Nasip kavramı çok göreceli bir kavram gibi algılanır ancak aslında gayet açık ve net olarak açıklanmıştır. Ama maalesef her şeyde olduğu gibi nefsi yorumlarla çoğu kimseler, bu çok önemli kavramları yanlış kullanmış ya da yanlış anlamıştır.
Öncelikle nasip sözcüğünün TDK sözlükte anlamlarını aktaralım:
Birinin payına düşen, birinin elde edebileceği şey, kısmet, kazanç…
Buradan da anlaşılacağı gibi nasip denilen olguya ulaşmak için mutlaka kişinin talebi ve gayreti olacaktır. İstisnai durumlar hariç genel geçer şey nasibin elde edilmesinde kişinin niyet ve gayretinin rol oynadığıdır.
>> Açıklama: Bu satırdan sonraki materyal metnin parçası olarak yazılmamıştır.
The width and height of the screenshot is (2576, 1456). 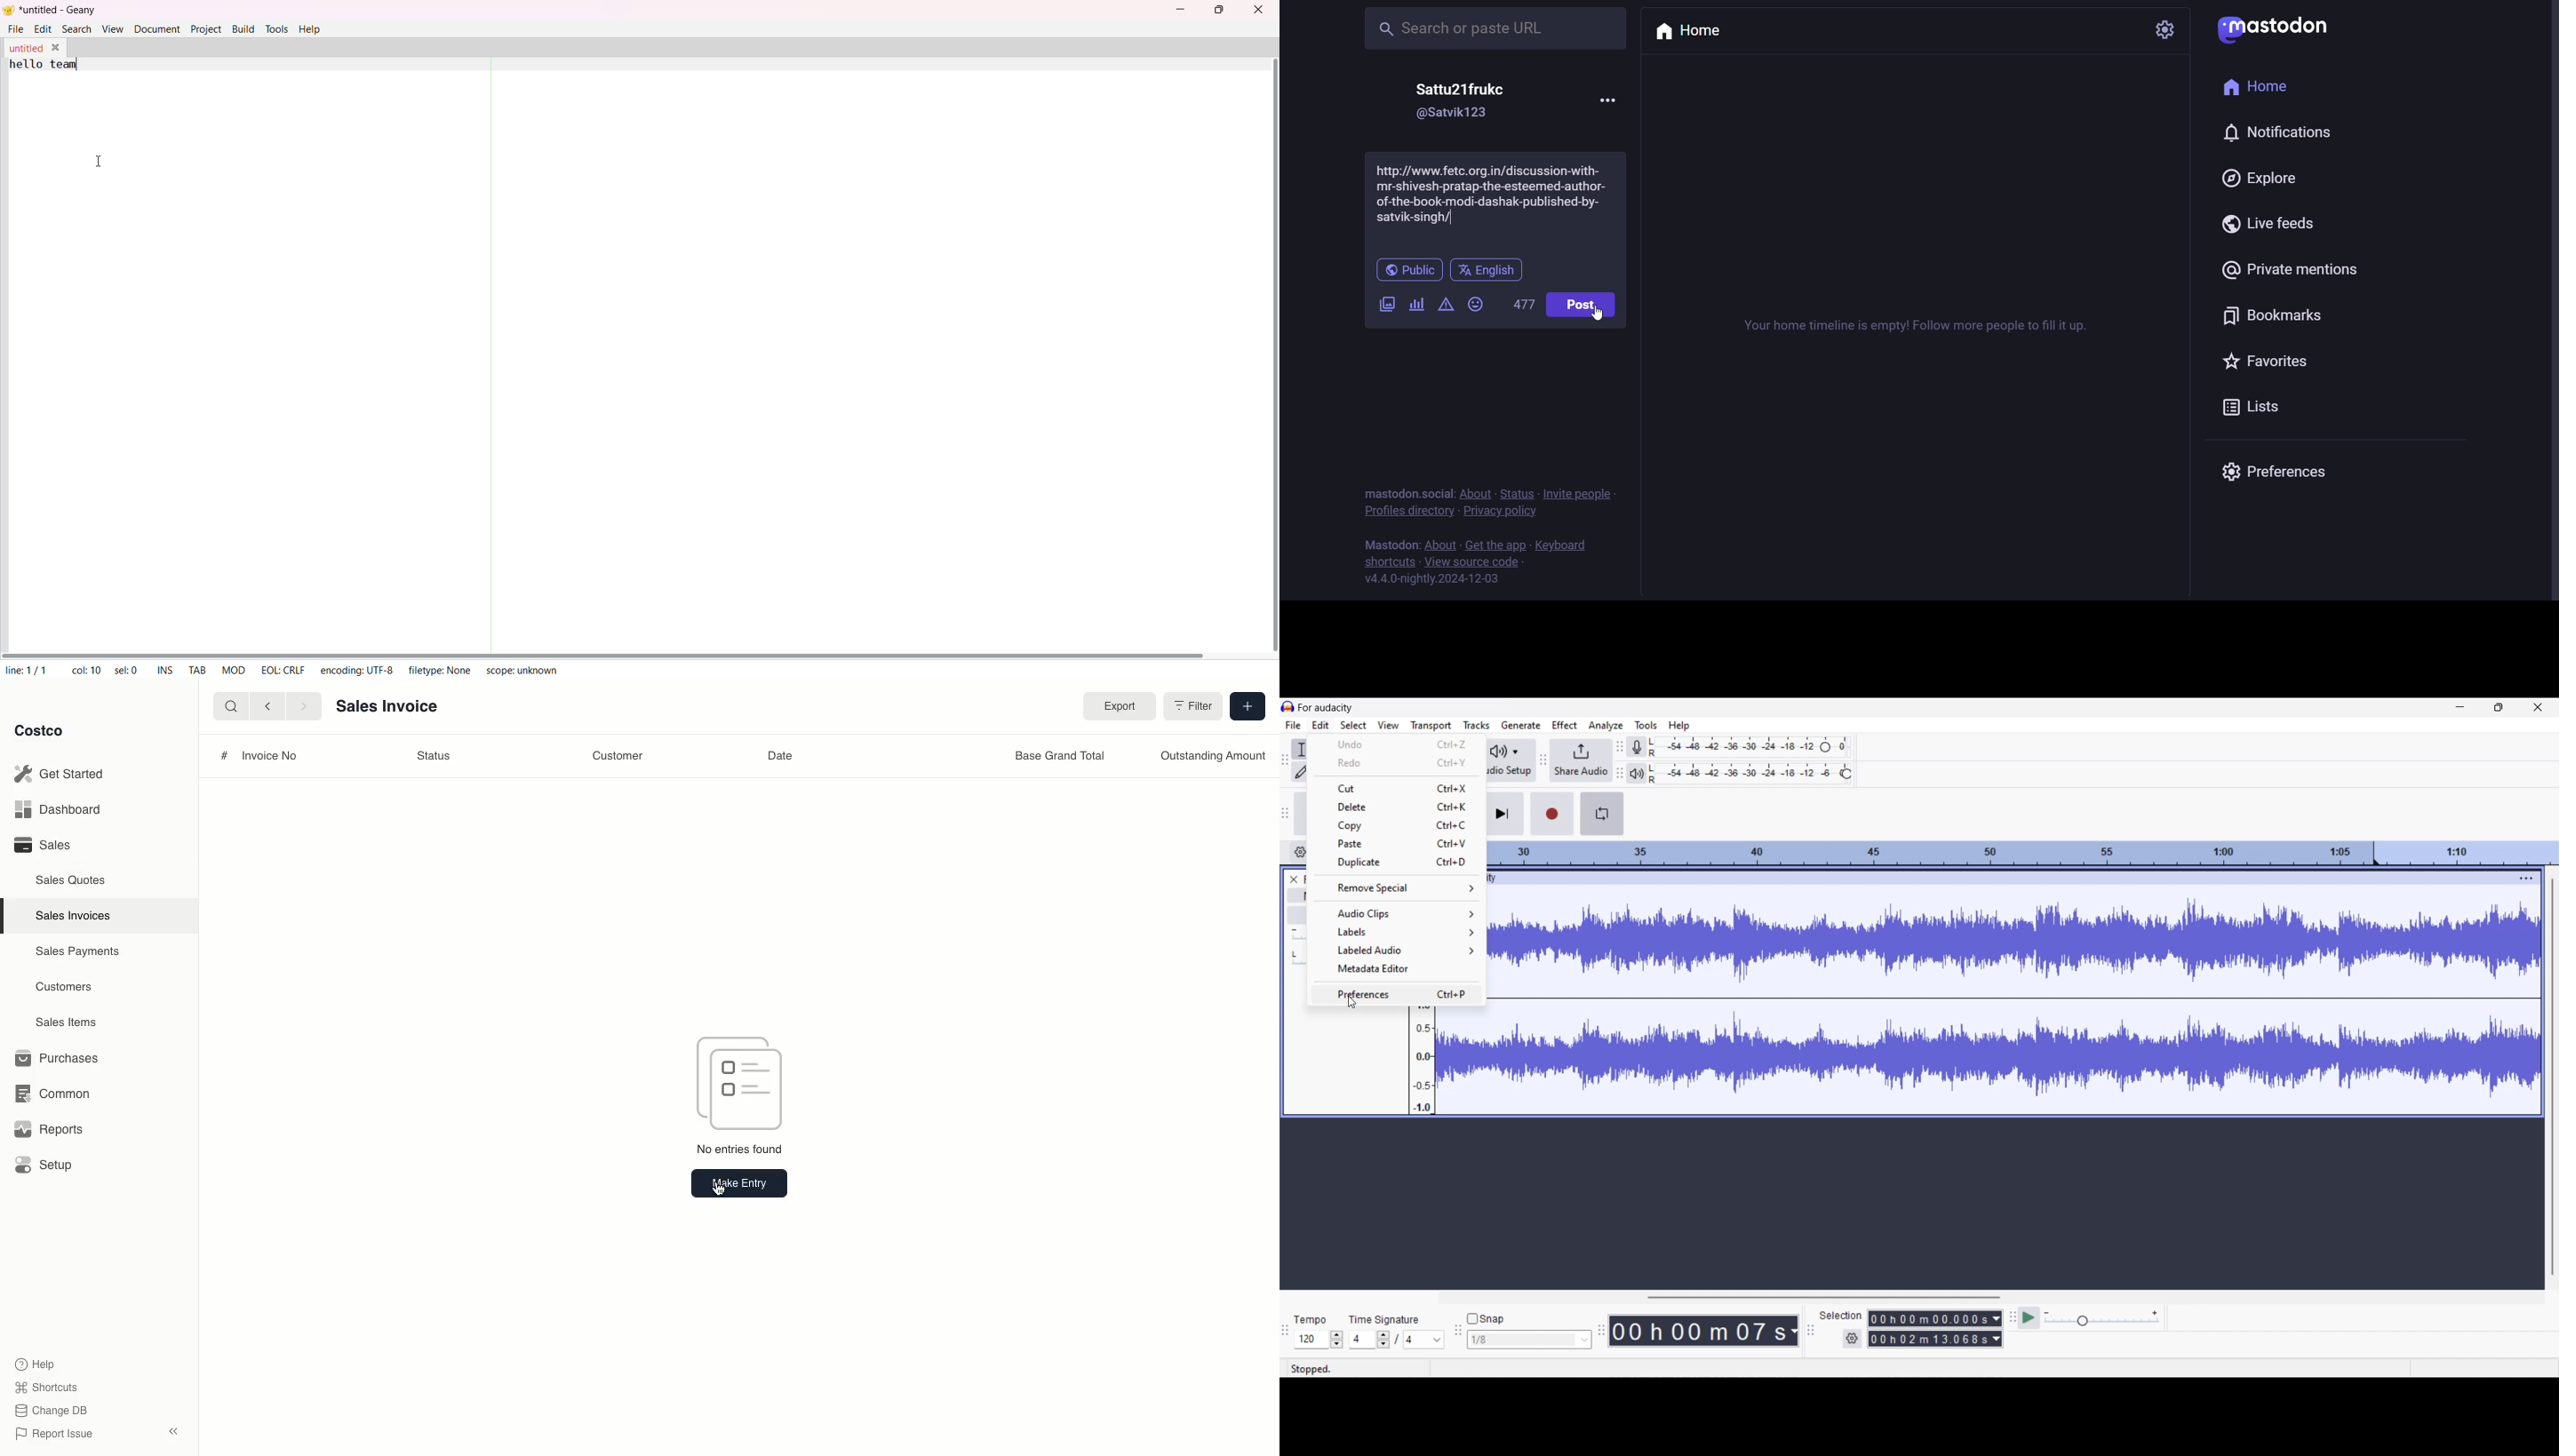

Şimdi Kur’an’ı kerimden ayeti kerimelerle açıklamaya çalışalım:
Bakara / 200. “Hac ibadetlerinizi bitirince, babalarınızı andığınız gibi, hatta ondan daha kuvvetli bir şekilde Allah’ı anın. İnsanlardan öyleleri var ki: Ey Rabbimiz! Bize dünyada ver, derler. Böyle kimselerin ahiretten hiç nasibi yoktur.”
Bakara / 201. “Onlardan bir kısmı da: Ey Rabbimiz! Bize dünyada da iyilik ver, ahirette de iyilik ver. Bizi cehennem azabından koru! derler.”
Bakara / 202. “İşte onlar için, kazandıklarından büyük bir nasip vardır. (Şüphesiz) Allah’ın hesabı çok süratlidir.”
Bakara suresindeki 200. ayette açıkça ortaya konan, dünyalık adına talepte ve gayrette bulunanlara bu taleplerinin ve gayretlerinin karşılığı olarak ahirette bir şey verilmeyeceğini açıklanmıştır.
- ve 202. Ayetlerde ise dünyada ve ahirette iyilik talep edenlere, bu yolda gayret edenlere de mutlaka karşılık olarak nimetler nasip edileceği haber verilmiştir.
Sad Suresi, 35. ayet: “Rabbim, beni bağışla ve benden sonra hiç kimseye nasip olmayan bir mülkü bana armağan et. Şüphesiz sen, karşılıksız armağan edensin.” Bu ayette de Allah’tan kulun nasip talebi vardır.
Şura Suresi, 20. ayet: “Kim ahiret ekinini isterse, biz ona kendi ekininde artırmalar yaparız. Kim dünya ekinini isterse, ona da ondan veririz; ancak onun ahirette bir nasibi yoktur.”
Bu ayette açıkça beyan edilmiştir ki dünyalık talep edene dünyalık nasip edileceği, ahretlik talep edene de ahretlik nasip edileceği bildirilmiştir.
Rahmetli Celal Mısır Hocamız, nasip meselesini hep gündem ederdi. Nasibin Allah’ın kuluna bir ikramı olduğunu ancak nasip elde etmek için de kişinin mutlaka bir çaba ortaya koymasını dile getirirdi.
Nasip konusunda şu sözü serlevha bir sözdür:
“Nasip iki türlüdür. Birincisi nasip kapısını bulamamaktır. İkincisi de nasip kapısını bulup nasipsiz kalmaktır. Nasip kapısını bulamayanların bir yere kadar belki mazeretleri kabul edilebilir. Ancak nasip kapısında nasipsiz kalmak çok tehlikelidir. Kişi sorumlu tutulur. Kapıyı buldun, sofraya oturdun, yemeden kalkarsan işte o nasip kapısında nasipsizliktir. Yemeği ağzına koyacak değiller ya! Lokmaya uzanmak, alıp çiğnemek için burada senin çaban gerekir.”
Kişiye niyeti ve gayreti kadar nasip verileceğini öğrendikten sonra nasip kapısını aramak ve nasip kapısından nasiplenmek için gayet etmek gerekir vesselam.